[aarch64-port-dev ] RFR: aarch64: minor improvements of atomic operations

Tue Nov 12 12:14:48 UTC 2019

> -----Original Message-----
> From: Yangfei (Felix)
> Sent: Tuesday, November 12, 2019 8:03 PM
> To: 'Andrew Dinn' <adinn at redhat.com>; Andrew Haley <aph at redhat.com>;
> aarch64-port-dev at openjdk.java.net
> Cc: hotspot-dev at openjdk.java.net
> Subject: RE: [aarch64-port-dev ] RFR: aarch64: minor improvements of atomic
> operations
> 
> > -----Original Message-----
> > From: Andrew Dinn [mailto:adinn at redhat.com]
> > Sent: Tuesday, November 12, 2019 5:42 PM
> > To: Andrew Haley <aph at redhat.com>; Yangfei (Felix)
> > <felix.yang at huawei.com>; aarch64-port-dev at openjdk.java.net
> > Cc: hotspot-dev at openjdk.java.net
> > Subject: Re: [aarch64-port-dev ] RFR: aarch64: minor improvements of
> > atomic operations
> >
> > On 12/11/2019 09:25, Andrew Haley wrote:
> > > On 11/12/19 8:37 AM, Yangfei (Felix) wrote:
> > >> This has been discussed somewhere before:
> > >> https://patchwork.kernel.org/patch/3575821/
> > >> Let's keep the current status for safe.
> > >
> > > Yes.
> > >
> > > It's been interesting to see the progress of this patch.
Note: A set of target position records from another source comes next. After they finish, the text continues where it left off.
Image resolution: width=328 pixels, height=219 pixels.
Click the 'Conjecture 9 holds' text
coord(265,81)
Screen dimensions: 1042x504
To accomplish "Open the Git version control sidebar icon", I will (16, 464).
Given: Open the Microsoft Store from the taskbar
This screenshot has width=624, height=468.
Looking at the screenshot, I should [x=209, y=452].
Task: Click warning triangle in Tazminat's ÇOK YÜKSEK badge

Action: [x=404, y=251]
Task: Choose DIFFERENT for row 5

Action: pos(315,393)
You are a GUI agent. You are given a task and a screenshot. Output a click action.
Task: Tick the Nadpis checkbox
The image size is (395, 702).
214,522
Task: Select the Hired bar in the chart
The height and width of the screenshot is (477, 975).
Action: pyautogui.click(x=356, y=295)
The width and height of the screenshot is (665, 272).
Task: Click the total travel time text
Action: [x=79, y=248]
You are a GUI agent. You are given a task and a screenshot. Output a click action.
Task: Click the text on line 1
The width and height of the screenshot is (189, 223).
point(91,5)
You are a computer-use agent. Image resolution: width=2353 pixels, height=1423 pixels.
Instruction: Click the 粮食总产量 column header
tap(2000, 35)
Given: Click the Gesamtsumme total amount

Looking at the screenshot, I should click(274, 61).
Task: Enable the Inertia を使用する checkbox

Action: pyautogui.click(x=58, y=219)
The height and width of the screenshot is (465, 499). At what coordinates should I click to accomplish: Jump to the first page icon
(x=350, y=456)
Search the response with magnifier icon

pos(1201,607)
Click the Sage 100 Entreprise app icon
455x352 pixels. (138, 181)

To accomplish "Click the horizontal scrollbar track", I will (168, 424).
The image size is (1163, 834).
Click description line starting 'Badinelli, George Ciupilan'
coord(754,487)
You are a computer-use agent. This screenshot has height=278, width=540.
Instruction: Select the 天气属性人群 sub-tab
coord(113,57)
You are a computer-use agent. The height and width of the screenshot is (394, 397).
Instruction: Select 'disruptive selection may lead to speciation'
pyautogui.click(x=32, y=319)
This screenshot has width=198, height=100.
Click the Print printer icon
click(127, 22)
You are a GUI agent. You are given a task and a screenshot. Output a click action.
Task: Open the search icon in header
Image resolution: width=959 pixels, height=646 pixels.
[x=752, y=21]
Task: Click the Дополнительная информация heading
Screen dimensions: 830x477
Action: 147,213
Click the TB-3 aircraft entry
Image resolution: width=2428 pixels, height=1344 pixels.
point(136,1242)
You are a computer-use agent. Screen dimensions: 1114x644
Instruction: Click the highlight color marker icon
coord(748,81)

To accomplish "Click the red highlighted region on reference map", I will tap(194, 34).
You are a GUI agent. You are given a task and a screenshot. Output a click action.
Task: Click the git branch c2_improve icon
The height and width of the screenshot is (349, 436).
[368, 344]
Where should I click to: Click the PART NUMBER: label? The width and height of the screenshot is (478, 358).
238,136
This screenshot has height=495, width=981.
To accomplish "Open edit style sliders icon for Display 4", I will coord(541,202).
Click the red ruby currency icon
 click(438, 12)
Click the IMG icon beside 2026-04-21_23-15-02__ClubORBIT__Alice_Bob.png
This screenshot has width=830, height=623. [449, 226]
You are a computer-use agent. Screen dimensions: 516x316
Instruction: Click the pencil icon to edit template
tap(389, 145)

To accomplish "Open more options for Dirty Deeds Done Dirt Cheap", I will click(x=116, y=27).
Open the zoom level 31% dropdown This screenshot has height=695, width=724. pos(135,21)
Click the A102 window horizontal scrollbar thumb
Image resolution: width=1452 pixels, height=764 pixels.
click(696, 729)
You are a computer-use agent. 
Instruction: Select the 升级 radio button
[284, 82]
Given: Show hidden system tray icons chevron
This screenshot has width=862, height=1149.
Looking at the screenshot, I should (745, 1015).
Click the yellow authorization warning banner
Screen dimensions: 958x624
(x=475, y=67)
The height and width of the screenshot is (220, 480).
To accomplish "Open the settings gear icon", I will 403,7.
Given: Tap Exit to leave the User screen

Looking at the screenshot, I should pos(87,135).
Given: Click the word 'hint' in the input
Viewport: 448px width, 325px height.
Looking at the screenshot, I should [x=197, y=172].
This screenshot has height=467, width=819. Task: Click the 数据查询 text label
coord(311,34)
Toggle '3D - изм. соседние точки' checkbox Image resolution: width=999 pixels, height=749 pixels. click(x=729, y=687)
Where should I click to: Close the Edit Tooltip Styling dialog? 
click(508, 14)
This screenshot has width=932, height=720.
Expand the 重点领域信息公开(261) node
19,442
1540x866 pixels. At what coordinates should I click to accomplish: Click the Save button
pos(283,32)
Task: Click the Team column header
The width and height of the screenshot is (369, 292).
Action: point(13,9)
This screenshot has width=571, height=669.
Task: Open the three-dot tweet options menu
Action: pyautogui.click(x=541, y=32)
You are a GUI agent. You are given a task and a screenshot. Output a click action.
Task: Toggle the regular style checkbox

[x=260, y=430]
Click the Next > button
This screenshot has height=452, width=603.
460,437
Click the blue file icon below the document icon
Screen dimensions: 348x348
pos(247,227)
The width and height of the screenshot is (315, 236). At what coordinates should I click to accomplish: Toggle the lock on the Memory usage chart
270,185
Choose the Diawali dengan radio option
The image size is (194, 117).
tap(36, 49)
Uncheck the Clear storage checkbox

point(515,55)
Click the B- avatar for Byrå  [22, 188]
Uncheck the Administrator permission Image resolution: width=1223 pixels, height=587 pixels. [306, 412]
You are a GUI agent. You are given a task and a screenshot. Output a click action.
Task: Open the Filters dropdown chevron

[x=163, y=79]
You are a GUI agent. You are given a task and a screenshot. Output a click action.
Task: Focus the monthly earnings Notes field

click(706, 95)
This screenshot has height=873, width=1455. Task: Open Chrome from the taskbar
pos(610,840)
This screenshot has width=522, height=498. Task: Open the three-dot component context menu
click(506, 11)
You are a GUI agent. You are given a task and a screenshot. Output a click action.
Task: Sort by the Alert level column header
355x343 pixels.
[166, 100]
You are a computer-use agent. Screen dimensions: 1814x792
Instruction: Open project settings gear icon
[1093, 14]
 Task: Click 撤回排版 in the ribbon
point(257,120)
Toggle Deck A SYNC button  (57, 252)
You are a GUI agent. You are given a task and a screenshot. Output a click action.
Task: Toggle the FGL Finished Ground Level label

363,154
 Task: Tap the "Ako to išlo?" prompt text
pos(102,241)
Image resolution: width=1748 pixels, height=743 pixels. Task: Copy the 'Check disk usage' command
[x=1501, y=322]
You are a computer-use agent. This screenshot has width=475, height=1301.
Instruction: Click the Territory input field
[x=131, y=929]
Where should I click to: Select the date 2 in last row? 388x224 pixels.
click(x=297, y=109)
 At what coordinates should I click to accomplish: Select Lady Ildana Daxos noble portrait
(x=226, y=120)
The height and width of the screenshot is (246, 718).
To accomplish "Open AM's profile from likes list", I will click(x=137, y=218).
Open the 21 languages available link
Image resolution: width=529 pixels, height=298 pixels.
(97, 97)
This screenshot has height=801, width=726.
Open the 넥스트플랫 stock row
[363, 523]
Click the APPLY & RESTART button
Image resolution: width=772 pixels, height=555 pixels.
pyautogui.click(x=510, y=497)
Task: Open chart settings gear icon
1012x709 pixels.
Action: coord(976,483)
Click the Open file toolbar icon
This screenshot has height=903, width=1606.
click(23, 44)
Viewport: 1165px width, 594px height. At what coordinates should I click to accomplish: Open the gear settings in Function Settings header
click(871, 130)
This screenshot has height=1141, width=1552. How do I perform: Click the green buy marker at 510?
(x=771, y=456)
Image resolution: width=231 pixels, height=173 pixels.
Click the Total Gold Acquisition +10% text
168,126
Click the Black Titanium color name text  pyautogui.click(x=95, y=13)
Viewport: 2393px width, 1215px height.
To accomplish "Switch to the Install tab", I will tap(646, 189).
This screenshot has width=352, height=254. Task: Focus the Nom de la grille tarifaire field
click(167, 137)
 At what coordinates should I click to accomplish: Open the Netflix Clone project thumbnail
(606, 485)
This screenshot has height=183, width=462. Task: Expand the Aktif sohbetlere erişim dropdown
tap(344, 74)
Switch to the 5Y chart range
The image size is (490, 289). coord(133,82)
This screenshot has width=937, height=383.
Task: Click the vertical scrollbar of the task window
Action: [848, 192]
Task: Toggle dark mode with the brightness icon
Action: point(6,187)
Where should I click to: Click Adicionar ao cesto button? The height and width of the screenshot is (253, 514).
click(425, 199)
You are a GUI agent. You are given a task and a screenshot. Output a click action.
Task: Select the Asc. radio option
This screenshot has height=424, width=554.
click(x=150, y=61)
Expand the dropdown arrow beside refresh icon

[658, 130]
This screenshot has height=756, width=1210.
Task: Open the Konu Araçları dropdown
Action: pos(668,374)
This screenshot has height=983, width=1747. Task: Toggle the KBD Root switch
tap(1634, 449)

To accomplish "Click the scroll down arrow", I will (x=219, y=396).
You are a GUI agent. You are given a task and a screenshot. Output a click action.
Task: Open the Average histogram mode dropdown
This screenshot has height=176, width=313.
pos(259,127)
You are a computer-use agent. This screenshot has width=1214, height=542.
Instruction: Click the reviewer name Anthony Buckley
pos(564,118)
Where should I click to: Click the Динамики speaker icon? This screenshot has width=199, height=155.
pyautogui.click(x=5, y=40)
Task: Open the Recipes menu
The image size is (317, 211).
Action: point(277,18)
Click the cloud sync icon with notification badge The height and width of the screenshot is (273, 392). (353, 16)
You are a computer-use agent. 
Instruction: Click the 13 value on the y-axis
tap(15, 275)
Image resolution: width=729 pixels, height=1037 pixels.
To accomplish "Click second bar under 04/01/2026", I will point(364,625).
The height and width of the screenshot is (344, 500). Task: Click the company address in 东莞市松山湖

I don't
> > > think it's the first time that someone has been tempted to change
> > > this code to make it "more efficient".
> > >
> > > I wonder if we could perhaps add a comment to that code so that it
> > > doesn't happen again. I'm not sure exactly what the patch should say
> > > beyond "do not touch". Perhaps something along the lines of "Do not
> > > touch this code unless you have at least Black Belt, 4th Dan in
> > > memory ordering."  :-)
> > >
> > > More seriously, maybe simply "Note that memory_order_conservative
> > > requires a full barrier after atomic stores. See
> > > https://patchwork.kernel.org/patch/3575821/"
> > Yes, that would be a help. It's particularly easy to get confused here
> > because we happily omit the ordering of an stlr store wrt subsequent
> > stores when the strl is implementing a Java volatile write or a Java cmpxchg.
> >
> > So, it might be worth adding a rider that implementing the full
> > memory_order_conservative semantics is necessary because VM code
> > relies on the strong ordering wrt writes that the cmpxchg is required to
> provide.
> >
> 
> I also suggest we implement these functions with inline assembly here.
> For Atomic::PlatformXchg, we may issue two consecutive full memory barriers
> with the current status.
> I used GCC 7.3.0 to compile the following function:
> 
> $ cat test.c
> long foo(long add_value, long volatile* dest, long exchange_value) {
>   long val = __sync_lock_test_and_set(dest, exchange_value);
> 
>   __sync_synchronize();
> 
>   return val;
> }
> 
> $ cat test.s
>         .arch armv8-a
>         .file   "test.c"
>         .text
>         .align  2
>         .p2align 3,,7
>         .global foo
>         .type   foo, %function
> foo:
> .L2:
>         ldxr    x0, [x1]
>         stxr    w3, x2, [x1]
>         cbnz    w3, .L2
>         dmb     ish           < ========
>         dmb     ish           < ========
>         ret
>         .size   foo, .-foo
>         .ident  "GCC: (GNU) 7.3.0"
>         .section        .note.GNU-stack,"", at progbits

Also this is different from the following sequence (stxr instead of stlxr).  

	<Access [A]>

	// atomic_op (B)
1:	ldxr	x0, [B]		// Exclusive load
	<op(B)>
	stlxr	w1, x0, [B]	// Exclusive store with release
	cbnz	w1, 1b
	dmb	ish		// Full barrier

	<Access [C]>

I think the two-way memory barrier may not be ensured for this case.  

Felix